Pakistan is China’s biggest arms buyer and Beijing has invested $62 bn in the flagship China Pakistan Economic Corridor (CPEC) project under President Xi Jinping’s Belt Road Initiative (BRI). The relations between the two countries have been described in Pakistan as being "higher than the mountains, deeper than the oceans, stronger than steel, clearer than eyesight, and sweeter than honey". Many Indian officials thus see India’s Pakistan problem as a subset of its China problem, which makes any Indian strategy contingent on delinking Pakistan from China liable to fail. This raises the tantalising question of whether Beijing is a part of the LoC announcement and its agreement with New Delhi for a disengagement in Ladakh was contingent on a simultaneous peace deal between India and Pakistan.
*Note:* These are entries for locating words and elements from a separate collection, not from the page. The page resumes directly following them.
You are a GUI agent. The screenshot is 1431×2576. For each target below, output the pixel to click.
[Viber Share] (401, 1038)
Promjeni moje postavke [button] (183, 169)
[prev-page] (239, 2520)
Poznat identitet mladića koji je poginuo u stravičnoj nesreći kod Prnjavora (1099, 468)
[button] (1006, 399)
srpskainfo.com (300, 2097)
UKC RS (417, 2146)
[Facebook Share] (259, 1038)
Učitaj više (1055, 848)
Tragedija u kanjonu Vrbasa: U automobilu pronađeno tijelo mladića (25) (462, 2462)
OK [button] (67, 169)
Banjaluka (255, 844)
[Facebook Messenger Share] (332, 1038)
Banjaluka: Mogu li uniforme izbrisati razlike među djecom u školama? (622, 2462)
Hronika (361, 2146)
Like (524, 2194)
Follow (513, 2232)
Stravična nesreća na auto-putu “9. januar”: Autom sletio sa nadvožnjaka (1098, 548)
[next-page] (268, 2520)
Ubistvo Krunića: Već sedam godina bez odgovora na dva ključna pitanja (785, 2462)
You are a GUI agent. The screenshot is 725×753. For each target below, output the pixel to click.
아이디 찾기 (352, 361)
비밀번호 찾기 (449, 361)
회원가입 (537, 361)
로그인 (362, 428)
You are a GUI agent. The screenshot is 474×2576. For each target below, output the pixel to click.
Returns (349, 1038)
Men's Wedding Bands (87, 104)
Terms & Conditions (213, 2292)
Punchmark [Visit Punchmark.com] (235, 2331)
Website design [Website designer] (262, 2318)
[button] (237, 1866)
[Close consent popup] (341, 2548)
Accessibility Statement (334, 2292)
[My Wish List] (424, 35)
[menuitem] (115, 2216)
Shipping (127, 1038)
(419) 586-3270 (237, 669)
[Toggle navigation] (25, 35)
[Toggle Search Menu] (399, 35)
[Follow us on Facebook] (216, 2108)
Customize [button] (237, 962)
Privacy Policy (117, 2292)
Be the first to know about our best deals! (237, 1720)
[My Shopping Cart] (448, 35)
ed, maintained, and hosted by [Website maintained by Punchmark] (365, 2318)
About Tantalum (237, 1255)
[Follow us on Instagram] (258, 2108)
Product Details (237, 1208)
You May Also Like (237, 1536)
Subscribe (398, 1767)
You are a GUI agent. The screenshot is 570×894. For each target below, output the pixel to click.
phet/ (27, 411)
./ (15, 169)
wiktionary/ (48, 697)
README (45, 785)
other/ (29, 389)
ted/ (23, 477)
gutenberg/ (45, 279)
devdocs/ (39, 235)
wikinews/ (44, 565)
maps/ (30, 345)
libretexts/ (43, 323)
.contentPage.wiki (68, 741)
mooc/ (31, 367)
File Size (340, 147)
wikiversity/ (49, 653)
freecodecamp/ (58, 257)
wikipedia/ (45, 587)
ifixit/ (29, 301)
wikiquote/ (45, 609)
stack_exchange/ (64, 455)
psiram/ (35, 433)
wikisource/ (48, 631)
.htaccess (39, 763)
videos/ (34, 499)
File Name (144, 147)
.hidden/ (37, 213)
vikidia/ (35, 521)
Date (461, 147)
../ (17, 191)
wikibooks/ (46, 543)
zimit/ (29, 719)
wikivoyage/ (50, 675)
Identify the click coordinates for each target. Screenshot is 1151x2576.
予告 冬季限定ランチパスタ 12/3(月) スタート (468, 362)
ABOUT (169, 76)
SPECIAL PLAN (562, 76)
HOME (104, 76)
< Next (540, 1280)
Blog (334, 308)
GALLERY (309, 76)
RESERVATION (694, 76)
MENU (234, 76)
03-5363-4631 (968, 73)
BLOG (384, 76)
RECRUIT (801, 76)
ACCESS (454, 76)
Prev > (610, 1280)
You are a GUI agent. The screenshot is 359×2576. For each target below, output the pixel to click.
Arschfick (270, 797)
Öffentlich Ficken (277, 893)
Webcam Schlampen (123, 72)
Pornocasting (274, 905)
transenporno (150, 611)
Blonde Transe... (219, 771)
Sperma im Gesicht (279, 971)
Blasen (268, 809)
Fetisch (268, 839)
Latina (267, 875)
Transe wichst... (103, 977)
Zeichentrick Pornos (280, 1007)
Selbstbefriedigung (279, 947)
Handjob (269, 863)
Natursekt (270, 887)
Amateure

Indians would have been loath to accept such a condition as it would make Beijing an arbiter between New Delhi and Islamabad, acknowledging China as a superpower now enacting the role played by the US in the region for decades.
Internal dichotomies
These geopolitical contradictions are tough to resolve but they are no patch on the internal dichotomies in India that will be cracked open by this move by the Modi government. The Hindu majoritarian ideology of Modi’s parent organisation, the RSS, has always identified Pakistan as an enemy country and questioned its existence. It has identified Indian Muslims with the neighbouring country, placing question marks about their ‘Indianness’. Ministers in Modi’s government and senior party leaders have publicly asked critics and opponents of his government to “go to Pakistan”. The Citizenship Amendment Act brought in 2019 furthered the paradigm by focusing on treatment of minority religious communities in Muslim-majority countries. The popular narrative in the media, particularly news television, has been viciously anti-Pakistan leading to a situation where no Pakistani actors or singers are now seen in Indian movies and no Pakistani cricketers are part of the highly successful Indian Premier League.
A 180 degree turn on what has consistently been Narendra Modi’s most successful electoral and political strategy will put his party, his political supporters, and his ideological mentors in a quandary…
Personally, Modi has always invoked Pakistan as an adversary during his electoral campaigns, going back to his days as the chief minister of Gujarat. His re-election campaign as the prime minister in 2019 was centred around his strong policies against Pakistan which brought the two countries to the brink of a war. An economy in decline, record joblessness, increasing social disharmony, and protests by farmers and workers have left him with few other issues to campaign on. A 180 degree turn on what has consistently been Narendra Modi’s most successful electoral and political strategy will put his party, his political supporters, and his ideological mentors in a quandary who will not be able to whip up anti-Pakistani sentiment around elections. Having made anti-Pakistan rhetoric an integral feature of his election campaigns, this imposes a significant domestic constraint on Modi in his dealing with Pakistan and has the potential to trip up the current initiative.
India’s sudden move to secure harmonious ties with Pakistan has the potential to reshape South Asia by placing the region on a path of peaceful development. It can alter the geopolitics of the Asian continent, the location of the forthcoming geopolitical contestation between the US and China. But the plan is beset with several contradictions, internal and external, which bear the burden of history, the reality of geography and the compulsions of electoral politics.